Written request: Please render the material as a Markdown table with the columns Row and Line, starting at its first line and ending at the line that contains "point(339,100)", both included. Skip blank lines.

Data shown:
-- Start --

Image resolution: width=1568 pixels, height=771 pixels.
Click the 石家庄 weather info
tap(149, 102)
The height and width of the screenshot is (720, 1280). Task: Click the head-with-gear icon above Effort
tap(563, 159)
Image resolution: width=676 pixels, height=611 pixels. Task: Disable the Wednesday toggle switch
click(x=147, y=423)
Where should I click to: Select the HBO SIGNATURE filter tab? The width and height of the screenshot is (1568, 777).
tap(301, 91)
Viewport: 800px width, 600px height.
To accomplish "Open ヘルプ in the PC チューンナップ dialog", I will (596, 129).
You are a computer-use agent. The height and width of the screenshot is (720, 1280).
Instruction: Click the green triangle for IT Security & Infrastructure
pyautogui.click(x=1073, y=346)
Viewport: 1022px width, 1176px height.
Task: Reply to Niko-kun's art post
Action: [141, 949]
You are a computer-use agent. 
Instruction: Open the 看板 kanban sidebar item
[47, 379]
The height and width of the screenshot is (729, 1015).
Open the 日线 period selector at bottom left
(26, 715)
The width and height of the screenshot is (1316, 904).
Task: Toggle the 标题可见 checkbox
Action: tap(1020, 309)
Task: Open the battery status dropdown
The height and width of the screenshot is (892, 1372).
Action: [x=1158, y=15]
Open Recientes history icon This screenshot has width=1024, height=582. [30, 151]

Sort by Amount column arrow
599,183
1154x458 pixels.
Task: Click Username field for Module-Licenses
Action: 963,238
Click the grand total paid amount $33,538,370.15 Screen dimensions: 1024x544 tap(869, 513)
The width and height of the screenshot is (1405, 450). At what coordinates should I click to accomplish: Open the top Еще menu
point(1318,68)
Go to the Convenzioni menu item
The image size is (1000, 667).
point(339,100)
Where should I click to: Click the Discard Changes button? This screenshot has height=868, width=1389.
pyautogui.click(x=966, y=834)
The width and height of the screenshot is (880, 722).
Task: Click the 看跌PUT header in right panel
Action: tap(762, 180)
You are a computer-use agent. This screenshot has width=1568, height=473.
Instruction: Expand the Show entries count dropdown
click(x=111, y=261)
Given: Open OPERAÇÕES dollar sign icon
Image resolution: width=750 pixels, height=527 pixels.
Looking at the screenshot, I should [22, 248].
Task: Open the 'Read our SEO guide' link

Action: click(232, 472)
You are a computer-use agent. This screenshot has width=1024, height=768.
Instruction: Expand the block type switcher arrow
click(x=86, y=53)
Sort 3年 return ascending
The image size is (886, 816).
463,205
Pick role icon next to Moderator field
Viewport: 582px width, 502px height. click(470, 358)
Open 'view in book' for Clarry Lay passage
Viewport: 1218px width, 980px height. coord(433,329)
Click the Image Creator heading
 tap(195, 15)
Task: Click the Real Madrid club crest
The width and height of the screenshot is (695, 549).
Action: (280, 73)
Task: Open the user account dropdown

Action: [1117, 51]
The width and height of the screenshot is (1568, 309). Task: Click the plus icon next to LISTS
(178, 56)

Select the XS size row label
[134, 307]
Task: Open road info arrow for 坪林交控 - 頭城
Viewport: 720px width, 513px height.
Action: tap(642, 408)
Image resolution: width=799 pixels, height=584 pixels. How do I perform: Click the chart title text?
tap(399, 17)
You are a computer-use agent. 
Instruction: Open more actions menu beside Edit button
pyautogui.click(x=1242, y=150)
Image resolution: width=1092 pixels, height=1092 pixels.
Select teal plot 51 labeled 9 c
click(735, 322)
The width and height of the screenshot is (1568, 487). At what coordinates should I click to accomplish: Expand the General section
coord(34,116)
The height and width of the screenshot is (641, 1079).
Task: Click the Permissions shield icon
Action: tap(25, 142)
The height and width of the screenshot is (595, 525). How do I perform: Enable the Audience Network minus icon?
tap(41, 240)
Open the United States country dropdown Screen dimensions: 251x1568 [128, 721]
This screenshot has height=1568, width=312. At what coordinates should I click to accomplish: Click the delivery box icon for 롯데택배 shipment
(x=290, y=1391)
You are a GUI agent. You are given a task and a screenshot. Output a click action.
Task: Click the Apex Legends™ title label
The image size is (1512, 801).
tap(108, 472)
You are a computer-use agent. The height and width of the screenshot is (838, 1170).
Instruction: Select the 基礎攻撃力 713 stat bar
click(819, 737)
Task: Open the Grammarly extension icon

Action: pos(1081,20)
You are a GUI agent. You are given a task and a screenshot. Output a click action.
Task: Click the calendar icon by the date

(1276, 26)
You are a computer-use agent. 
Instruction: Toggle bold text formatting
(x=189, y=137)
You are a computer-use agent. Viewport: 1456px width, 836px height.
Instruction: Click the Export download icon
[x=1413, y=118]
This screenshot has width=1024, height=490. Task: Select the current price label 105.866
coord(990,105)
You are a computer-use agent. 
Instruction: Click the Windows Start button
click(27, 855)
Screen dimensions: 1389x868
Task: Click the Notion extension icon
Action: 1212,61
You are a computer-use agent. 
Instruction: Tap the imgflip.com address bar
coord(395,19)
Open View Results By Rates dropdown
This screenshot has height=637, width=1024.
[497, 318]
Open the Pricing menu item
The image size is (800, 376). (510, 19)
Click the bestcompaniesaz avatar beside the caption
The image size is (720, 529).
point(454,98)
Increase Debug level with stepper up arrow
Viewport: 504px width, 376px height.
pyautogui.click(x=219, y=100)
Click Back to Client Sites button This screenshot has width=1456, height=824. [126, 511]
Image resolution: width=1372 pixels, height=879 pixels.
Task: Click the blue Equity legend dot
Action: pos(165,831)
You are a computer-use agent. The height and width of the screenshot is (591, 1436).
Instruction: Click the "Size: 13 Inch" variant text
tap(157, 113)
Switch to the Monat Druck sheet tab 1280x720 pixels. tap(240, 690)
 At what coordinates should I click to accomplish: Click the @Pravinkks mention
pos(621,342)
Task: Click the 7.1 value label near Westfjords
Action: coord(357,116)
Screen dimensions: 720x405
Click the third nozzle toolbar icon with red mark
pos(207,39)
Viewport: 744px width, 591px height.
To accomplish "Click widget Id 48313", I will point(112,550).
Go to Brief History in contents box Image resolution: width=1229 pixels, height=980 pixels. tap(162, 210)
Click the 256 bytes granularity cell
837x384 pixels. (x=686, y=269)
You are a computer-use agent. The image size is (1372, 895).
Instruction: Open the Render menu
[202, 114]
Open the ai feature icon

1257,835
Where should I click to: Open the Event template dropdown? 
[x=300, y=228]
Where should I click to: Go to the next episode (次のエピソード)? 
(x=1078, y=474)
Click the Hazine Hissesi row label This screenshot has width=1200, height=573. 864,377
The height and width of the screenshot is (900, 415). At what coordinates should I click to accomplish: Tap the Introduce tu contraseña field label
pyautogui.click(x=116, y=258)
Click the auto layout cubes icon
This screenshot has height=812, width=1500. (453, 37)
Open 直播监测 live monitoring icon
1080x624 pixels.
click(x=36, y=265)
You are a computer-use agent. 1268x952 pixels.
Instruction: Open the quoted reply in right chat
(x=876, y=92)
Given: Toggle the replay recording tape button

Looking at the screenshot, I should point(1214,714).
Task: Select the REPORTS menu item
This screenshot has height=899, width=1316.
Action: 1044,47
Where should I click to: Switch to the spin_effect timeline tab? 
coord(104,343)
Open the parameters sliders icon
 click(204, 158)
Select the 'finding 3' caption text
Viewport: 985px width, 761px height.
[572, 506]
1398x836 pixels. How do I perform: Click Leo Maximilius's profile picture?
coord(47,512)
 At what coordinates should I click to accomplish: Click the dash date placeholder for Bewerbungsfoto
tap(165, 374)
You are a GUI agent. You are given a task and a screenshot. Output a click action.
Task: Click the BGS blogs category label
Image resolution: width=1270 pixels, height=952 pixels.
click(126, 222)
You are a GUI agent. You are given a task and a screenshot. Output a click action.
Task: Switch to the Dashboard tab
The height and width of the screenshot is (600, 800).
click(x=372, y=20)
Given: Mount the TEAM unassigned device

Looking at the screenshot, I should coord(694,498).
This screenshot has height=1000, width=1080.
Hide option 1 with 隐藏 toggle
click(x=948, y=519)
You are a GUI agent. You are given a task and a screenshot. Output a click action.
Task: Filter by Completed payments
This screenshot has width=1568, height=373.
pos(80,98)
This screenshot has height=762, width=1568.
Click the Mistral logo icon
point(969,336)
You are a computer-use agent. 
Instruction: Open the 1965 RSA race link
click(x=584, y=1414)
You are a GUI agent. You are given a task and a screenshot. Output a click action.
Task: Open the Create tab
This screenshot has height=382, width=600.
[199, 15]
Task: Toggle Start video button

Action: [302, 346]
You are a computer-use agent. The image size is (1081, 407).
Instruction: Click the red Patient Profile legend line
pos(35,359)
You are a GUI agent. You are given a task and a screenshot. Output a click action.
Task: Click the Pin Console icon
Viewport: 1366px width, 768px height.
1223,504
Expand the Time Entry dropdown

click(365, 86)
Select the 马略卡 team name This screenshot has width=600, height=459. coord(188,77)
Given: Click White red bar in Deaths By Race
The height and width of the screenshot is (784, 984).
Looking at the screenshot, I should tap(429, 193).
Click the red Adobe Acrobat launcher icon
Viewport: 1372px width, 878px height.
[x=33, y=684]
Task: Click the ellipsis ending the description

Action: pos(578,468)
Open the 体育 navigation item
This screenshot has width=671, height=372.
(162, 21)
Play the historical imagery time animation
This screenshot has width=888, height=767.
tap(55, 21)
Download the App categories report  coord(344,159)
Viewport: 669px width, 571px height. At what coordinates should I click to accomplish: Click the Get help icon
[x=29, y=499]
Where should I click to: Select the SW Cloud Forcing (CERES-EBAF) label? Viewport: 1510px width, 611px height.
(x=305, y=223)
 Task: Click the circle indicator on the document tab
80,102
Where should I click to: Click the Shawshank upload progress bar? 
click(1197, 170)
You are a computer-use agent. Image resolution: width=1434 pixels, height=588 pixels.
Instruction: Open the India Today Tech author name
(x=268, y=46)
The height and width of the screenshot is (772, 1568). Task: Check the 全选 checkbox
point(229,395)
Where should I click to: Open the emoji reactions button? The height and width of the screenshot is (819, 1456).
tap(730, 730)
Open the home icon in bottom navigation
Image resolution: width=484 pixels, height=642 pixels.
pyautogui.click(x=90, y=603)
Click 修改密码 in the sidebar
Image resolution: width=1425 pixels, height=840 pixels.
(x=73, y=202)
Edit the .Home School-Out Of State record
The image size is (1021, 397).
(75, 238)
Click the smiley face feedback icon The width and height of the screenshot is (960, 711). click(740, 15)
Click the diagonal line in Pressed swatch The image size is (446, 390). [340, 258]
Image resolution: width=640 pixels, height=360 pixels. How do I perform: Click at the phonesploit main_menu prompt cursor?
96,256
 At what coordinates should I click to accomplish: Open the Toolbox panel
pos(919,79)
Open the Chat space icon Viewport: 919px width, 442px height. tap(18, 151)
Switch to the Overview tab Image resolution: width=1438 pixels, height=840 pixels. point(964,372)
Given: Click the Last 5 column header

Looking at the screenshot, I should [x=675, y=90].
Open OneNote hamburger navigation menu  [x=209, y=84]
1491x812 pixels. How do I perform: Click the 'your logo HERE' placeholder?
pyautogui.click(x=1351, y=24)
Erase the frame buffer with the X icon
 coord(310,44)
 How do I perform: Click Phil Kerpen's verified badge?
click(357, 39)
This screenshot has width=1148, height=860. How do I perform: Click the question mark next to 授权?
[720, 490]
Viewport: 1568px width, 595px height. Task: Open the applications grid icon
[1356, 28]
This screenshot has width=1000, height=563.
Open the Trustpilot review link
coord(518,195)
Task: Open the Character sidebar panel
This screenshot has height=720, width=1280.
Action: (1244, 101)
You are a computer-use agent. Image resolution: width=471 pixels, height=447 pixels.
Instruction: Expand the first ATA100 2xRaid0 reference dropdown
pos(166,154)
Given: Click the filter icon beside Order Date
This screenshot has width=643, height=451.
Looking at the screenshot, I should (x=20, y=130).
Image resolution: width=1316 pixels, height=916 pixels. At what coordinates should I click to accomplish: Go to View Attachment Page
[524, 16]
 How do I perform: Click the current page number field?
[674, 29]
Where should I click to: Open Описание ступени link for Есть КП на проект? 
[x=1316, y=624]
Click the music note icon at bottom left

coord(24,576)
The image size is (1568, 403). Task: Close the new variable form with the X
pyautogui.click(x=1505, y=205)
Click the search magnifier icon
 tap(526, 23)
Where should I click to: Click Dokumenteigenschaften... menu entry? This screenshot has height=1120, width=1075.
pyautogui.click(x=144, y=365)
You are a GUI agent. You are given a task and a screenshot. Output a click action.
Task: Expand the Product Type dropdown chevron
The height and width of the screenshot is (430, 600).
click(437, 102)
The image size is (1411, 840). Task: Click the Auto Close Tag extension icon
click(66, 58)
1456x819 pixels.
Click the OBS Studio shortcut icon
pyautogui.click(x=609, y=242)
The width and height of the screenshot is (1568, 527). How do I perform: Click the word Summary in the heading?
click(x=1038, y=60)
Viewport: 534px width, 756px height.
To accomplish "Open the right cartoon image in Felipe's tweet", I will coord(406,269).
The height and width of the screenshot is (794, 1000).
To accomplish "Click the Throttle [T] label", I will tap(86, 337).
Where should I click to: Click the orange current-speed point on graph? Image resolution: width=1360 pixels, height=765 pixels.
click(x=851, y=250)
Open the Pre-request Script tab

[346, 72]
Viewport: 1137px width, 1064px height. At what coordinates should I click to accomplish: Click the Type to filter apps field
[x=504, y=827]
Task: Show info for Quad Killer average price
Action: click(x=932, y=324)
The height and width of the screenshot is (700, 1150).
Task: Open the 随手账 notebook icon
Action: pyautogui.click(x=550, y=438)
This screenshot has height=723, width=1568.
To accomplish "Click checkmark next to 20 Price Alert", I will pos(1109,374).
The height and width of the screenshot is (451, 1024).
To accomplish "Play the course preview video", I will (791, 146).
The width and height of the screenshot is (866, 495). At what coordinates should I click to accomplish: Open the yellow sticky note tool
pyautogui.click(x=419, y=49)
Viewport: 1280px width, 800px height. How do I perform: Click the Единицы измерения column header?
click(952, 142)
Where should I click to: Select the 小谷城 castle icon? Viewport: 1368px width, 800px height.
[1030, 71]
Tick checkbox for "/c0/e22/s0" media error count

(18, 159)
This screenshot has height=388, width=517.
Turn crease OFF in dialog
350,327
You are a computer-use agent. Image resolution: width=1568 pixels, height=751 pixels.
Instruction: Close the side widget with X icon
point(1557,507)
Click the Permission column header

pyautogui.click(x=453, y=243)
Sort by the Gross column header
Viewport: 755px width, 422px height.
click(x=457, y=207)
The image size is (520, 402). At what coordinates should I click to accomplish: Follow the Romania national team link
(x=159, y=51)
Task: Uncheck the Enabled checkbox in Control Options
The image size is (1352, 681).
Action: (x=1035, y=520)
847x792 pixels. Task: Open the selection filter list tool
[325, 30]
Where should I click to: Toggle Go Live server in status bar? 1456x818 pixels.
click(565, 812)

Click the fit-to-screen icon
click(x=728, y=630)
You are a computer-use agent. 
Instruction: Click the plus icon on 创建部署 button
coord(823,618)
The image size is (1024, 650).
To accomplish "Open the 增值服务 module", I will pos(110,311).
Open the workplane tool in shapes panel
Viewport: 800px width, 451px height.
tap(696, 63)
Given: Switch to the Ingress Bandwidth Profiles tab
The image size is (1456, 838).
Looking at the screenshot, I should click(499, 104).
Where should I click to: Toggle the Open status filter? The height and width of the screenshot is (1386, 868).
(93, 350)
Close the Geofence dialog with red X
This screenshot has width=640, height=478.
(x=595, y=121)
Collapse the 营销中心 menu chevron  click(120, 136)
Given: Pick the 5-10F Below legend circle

-- End --

Reply:
| Row | Line |
|---|---|
| 1 | Image resolution: width=1568 pixels, height=771 pixels. |
| 2 | Click the 石家庄 weather info |
| 3 | tap(149, 102) |
| 4 | The height and width of the screenshot is (720, 1280). Task: Click the head-with-gear icon above Effort |
| 5 | tap(563, 159) |
| 6 | Image resolution: width=676 pixels, height=611 pixels. Task: Disable the Wednesday toggle switch |
| 7 | click(x=147, y=423) |
| 8 | Where should I click to: Select the HBO SIGNATURE filter tab? The width and height of the screenshot is (1568, 777). |
| 9 | tap(301, 91) |
| 10 | Viewport: 800px width, 600px height. |
| 11 | To accomplish "Open ヘルプ in the PC チューンナップ dialog", I will (596, 129). |
| 12 | You are a computer-use agent. The height and width of the screenshot is (720, 1280). |
| 13 | Instruction: Click the green triangle for IT Security & Infrastructure |
| 14 | pyautogui.click(x=1073, y=346) |
| 15 | Viewport: 1022px width, 1176px height. |
| 16 | Task: Reply to Niko-kun's art post |
| 17 | Action: [141, 949] |
| 18 | You are a computer-use agent.  |
| 19 | Instruction: Open the 看板 kanban sidebar item |
| 20 | [47, 379] |
| 21 | The height and width of the screenshot is (729, 1015). |
| 22 | Open the 日线 period selector at bottom left |
| 23 | (26, 715) |
| 24 | The width and height of the screenshot is (1316, 904). |
| 25 | Task: Toggle the 标题可见 checkbox |
| 26 | Action: tap(1020, 309) |
| 27 | Task: Open the battery status dropdown |
| 28 | The height and width of the screenshot is (892, 1372). |
| 29 | Action: [x=1158, y=15] |
| 30 | Open Recientes history icon This screenshot has width=1024, height=582. [30, 151] |
| 31 | Sort by Amount column arrow |
| 32 | 599,183 |
| 33 | 1154x458 pixels. |
| 34 | Task: Click Username field for Module-Licenses |
| 35 | Action: 963,238 |
| 36 | Click the grand total paid amount $33,538,370.15 Screen dimensions: 1024x544 tap(869, 513) |
| 37 | The width and height of the screenshot is (1405, 450). At what coordinates should I click to accomplish: Open the top Еще menu |
| 38 | point(1318,68) |
| 39 | Go to the Convenzioni menu item |
| 40 | The image size is (1000, 667). |
| 41 | point(339,100) |